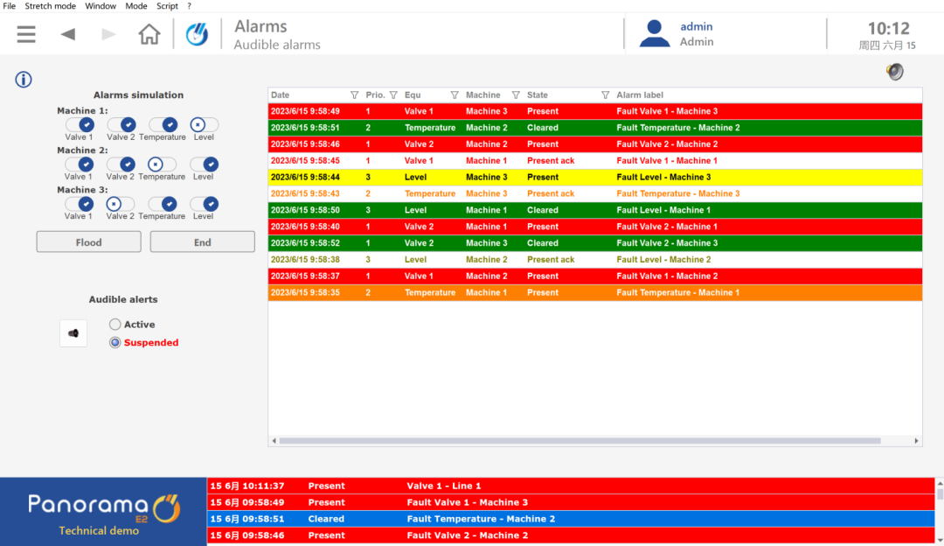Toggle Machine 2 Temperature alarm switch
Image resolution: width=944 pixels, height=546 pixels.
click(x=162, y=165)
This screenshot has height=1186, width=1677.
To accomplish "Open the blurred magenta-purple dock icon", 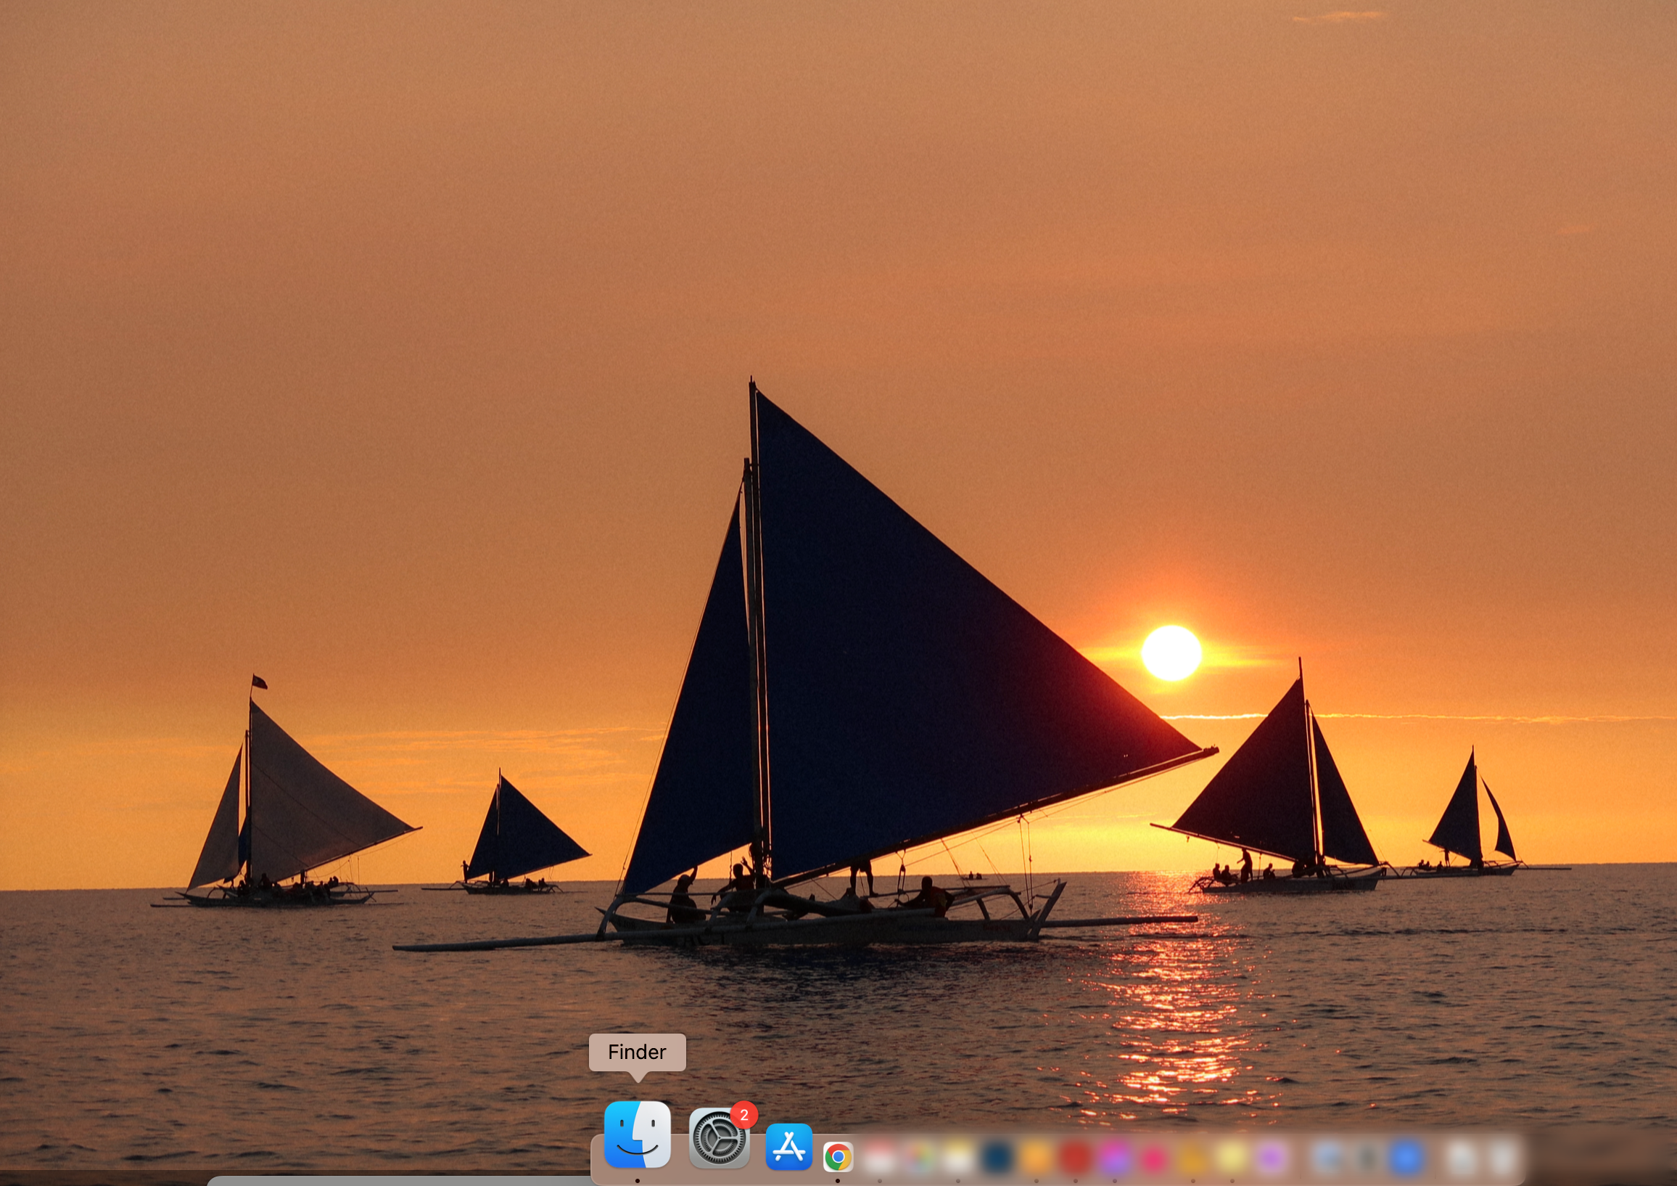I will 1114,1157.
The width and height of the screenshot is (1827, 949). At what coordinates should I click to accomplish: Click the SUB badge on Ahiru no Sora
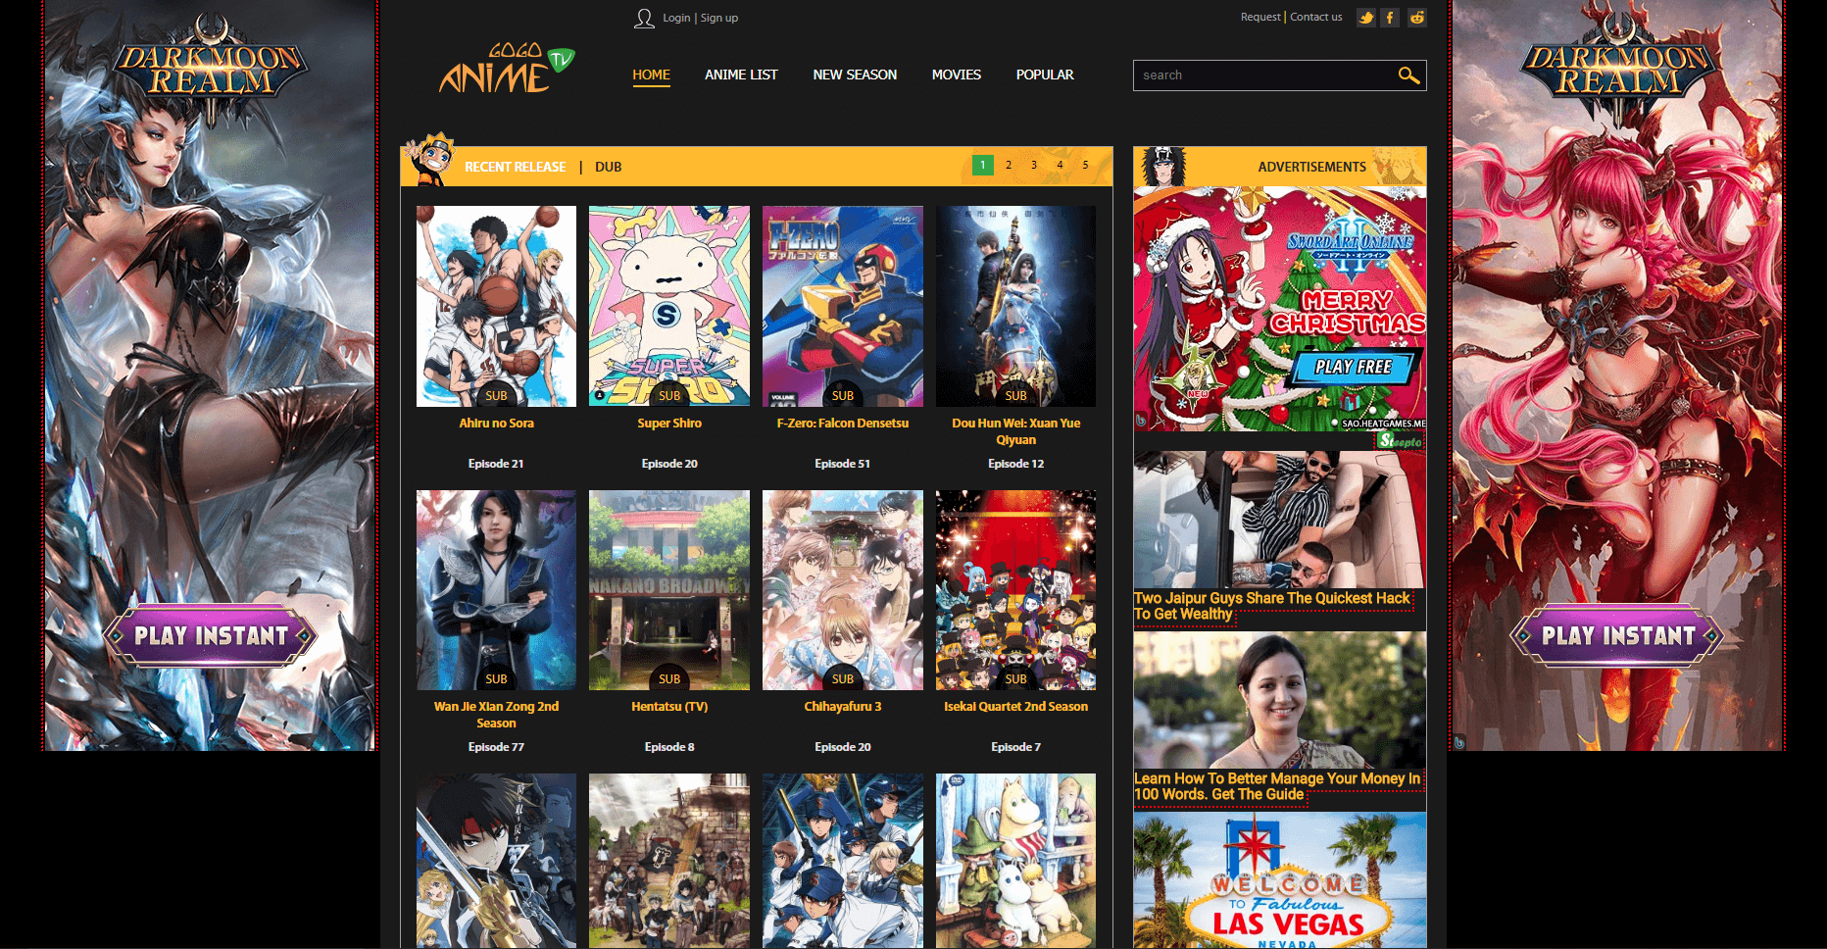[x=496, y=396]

○ ○ ○ ○

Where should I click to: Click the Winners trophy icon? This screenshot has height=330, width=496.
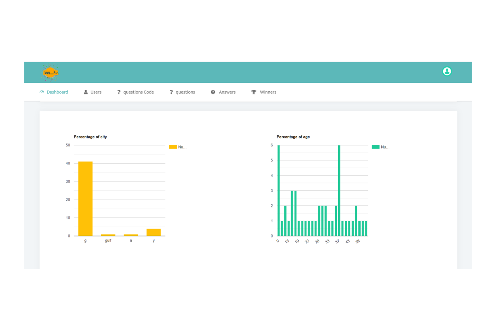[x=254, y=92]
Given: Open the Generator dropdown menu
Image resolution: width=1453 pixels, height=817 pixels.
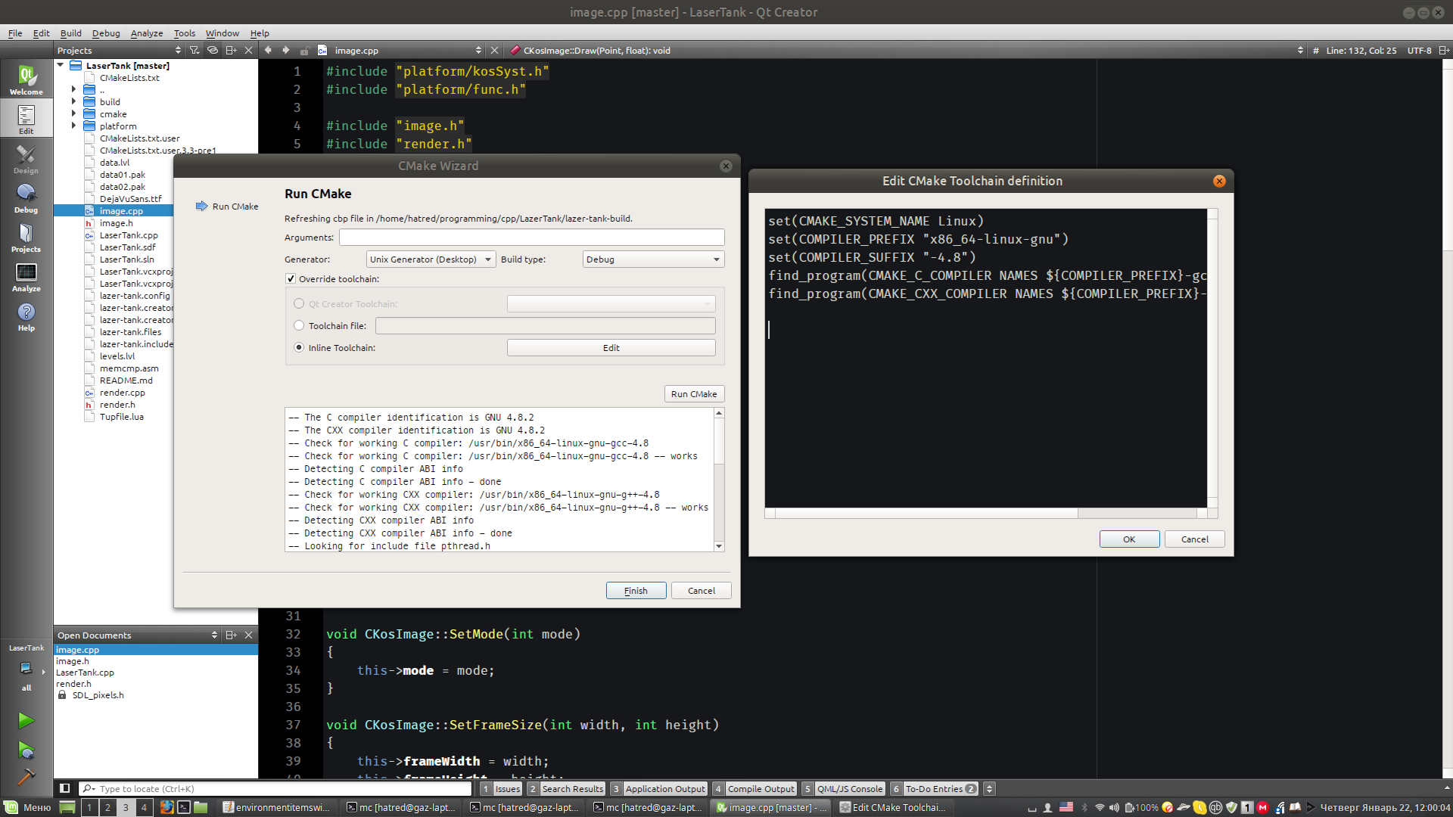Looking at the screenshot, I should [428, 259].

○ ○ ○ ○

THE REQUEST:
In the rows from the line with "Given: Open the Generator dropdown menu" up to and including the line with "Looking at the", swap "Generator" for "Settings" and change nothing else. Give back only those lines, without the pictures.

EXERCISE ANSWER:
Given: Open the Settings dropdown menu
Image resolution: width=1453 pixels, height=817 pixels.
Looking at the screenshot, I should [428, 259].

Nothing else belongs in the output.